Perhaps one person misheard or misread the statistic, changed it in the email and wasn’t challenged on the claim before it went out. But the county’s population is about 18,000, and roughly 400 people attended the town hall, so something here is grossly incorrect.
The rest of the email is standard cheerleading — which, again, by itself is expected. Emails that contain no hope attract few donations. Having said that, I do have two questions:
- “People from all corners of the country — in rural Iowa, in the North Country of New Hampshire, in nearly every state — are coming together to talk about Pete, talk about our values, and talk about this election.”
Where is nobody talking about Pete and/or the election? It’s weird to me for as high-level a campaign operative to imply that there are states in which Pete and the presidential election aren’t getting attention.
- “In all my years working for political campaigns I’ve never seen anything like this.”

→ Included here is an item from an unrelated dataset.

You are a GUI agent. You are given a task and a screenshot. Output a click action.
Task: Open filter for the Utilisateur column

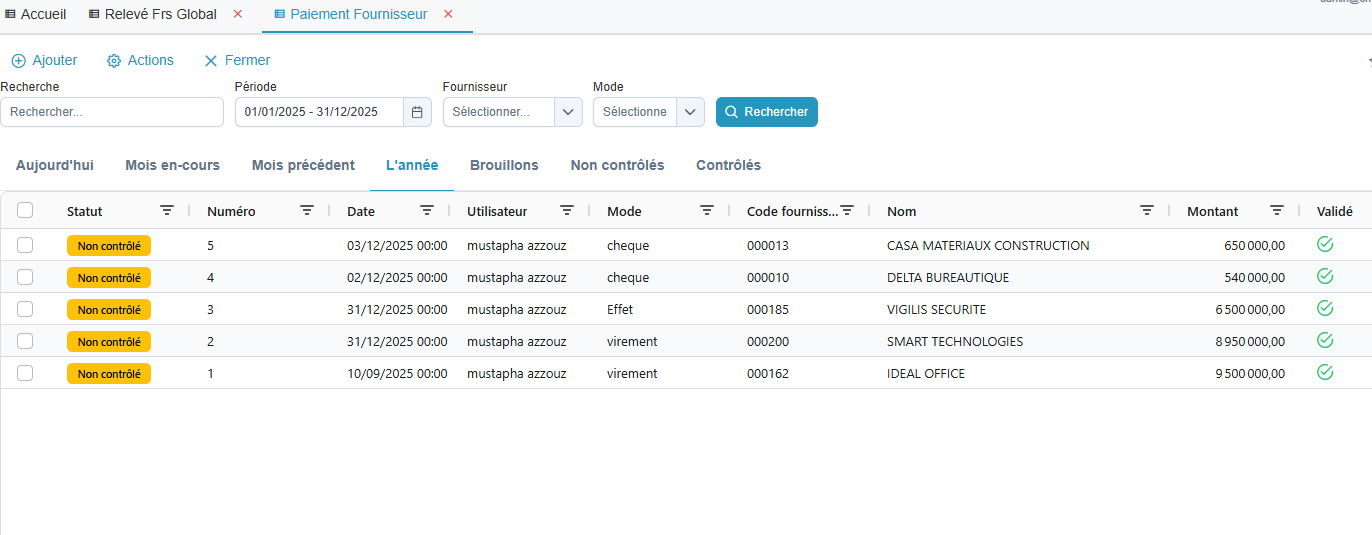567,211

This is, first of all, a slightly silly thing to write. This woman has been working on campaigns for about a decade, so “all my years” isn’t necessarily a great library of campaigns to compare to this one. But other reports are yielding similar language, such as:
“For the last few months, Buttigieg has drawn crowds in Iowa that conjure the early energy of the Obama campaign. Last month, after five hundred people showed up to a rally in Fairfield, more than a few told me that, although Obama’s audience in the same town twelve years ago was slightly larger, no other candidate’s numbers have come as close. The campaign has not resisted leaning into these comparisons, in no small part, it seems, because Buttigieg will need to rely on a similar tactic to succeed. In 2008, Obama managed to activate political interest in under-engaged communities in Iowa, where an unprecedented turnout of first-time caucusgoers delivered him a surprising eight-point victory. The precedent for such a strategy might be rarefied, but it exists. The question is whether Buttigieg’s campaign has the power, and the patience, to repeat it.”
“The announcement of @PeteButtigieg was the most inspiring I’ve seen since @BarackObama’s. He’s not the only candidate I like. But he’s the one whose aspirations for the country I love speak most forcefully to me today. His is a campaign not just for an office but for an era.”
So perhaps there is something to Greta Carnes’ comparison. Now all she’s got to do is stop making unforced errors. Remember: Elkader isn’t a county.